仏教の主流は「因果論」ですが、「五識」と呼ばれる5つの知覚作用(色・声・香・味・触)の他に、「末那識(まなしき)」「阿頼耶識(あらやしき)」と言われる領域があります。

「末那識」は、様々な感覚や意識を統括して"自己"という意識を生み出す心のはたらき、自己意識のこと。「阿頼耶識」はさらに深く、この自己意識を含む知覚・認識など"様々な意識の根底にある意識"です。

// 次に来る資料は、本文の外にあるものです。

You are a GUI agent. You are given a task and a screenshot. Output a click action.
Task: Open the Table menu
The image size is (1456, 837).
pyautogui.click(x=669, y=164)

こういう定義はなにかと難しいので、私は「阿頼耶識」を勝手に"40数億年の生命のデータベース"と呼んでいます(笑)。これは、自分一人ではなく、悠久の歴史の中で、はるか昔の祖先が体験、経験したことや、自然も含めた他者との交わりの中で培われ、またアップデートされていくものです。独立した個の領域であると同時に、集合知(あるいは集合的無意識)の領域でもある。私はそんなイメージで捉えていますが、先生はどうお考えですか?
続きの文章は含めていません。